* [Task]: Can you rewrite the part that opens with the line containing "Expand the GAME" and closes with the line containing "tap(25, 234)", swapping "computer-use agent" for "GUI agent" and keeping everything else unchanged?

(Stored items)
------------------------------------

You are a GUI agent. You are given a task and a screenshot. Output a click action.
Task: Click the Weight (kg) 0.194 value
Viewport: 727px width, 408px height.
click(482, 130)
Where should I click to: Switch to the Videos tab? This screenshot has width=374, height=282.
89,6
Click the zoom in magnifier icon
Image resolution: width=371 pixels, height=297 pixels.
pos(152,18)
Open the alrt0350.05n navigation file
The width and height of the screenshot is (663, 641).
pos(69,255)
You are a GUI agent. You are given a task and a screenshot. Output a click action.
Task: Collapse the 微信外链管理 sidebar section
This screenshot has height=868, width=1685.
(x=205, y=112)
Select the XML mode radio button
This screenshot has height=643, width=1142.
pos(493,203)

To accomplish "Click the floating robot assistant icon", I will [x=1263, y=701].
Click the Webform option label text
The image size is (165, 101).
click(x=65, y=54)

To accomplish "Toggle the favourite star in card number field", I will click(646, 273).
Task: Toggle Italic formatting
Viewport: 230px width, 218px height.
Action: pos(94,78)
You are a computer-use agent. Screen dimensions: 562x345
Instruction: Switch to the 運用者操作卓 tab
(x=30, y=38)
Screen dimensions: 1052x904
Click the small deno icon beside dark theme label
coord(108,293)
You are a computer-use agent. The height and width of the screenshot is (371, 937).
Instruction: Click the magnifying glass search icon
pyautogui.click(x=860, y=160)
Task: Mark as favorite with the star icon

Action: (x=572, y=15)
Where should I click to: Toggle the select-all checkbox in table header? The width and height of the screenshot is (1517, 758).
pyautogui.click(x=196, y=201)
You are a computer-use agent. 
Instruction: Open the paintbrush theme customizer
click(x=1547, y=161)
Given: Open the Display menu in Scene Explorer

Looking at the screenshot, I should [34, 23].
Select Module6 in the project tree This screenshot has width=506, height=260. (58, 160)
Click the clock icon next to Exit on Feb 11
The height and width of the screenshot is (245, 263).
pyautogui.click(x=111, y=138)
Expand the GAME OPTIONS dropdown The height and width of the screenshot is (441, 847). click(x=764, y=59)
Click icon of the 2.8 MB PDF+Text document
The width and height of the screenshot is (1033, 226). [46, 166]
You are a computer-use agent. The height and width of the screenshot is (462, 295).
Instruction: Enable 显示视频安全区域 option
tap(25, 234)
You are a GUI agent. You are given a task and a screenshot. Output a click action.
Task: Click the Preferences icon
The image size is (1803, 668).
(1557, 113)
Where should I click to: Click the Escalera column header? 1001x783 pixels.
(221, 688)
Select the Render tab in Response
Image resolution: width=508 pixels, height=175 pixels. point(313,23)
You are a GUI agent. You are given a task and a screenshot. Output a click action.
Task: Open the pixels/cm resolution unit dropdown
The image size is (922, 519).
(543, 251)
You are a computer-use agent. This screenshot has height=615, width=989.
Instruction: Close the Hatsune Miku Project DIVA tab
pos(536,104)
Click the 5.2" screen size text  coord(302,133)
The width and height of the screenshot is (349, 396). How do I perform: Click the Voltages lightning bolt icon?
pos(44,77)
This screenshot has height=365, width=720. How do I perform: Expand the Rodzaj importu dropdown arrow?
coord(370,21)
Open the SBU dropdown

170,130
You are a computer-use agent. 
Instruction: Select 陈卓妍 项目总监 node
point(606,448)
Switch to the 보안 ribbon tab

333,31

------------------------------------

* [Response to the task]:
Expand the GAME OPTIONS dropdown The height and width of the screenshot is (441, 847). click(x=764, y=59)
Click icon of the 2.8 MB PDF+Text document
The width and height of the screenshot is (1033, 226). [46, 166]
You are a GUI agent. The height and width of the screenshot is (462, 295).
Instruction: Enable 显示视频安全区域 option
tap(25, 234)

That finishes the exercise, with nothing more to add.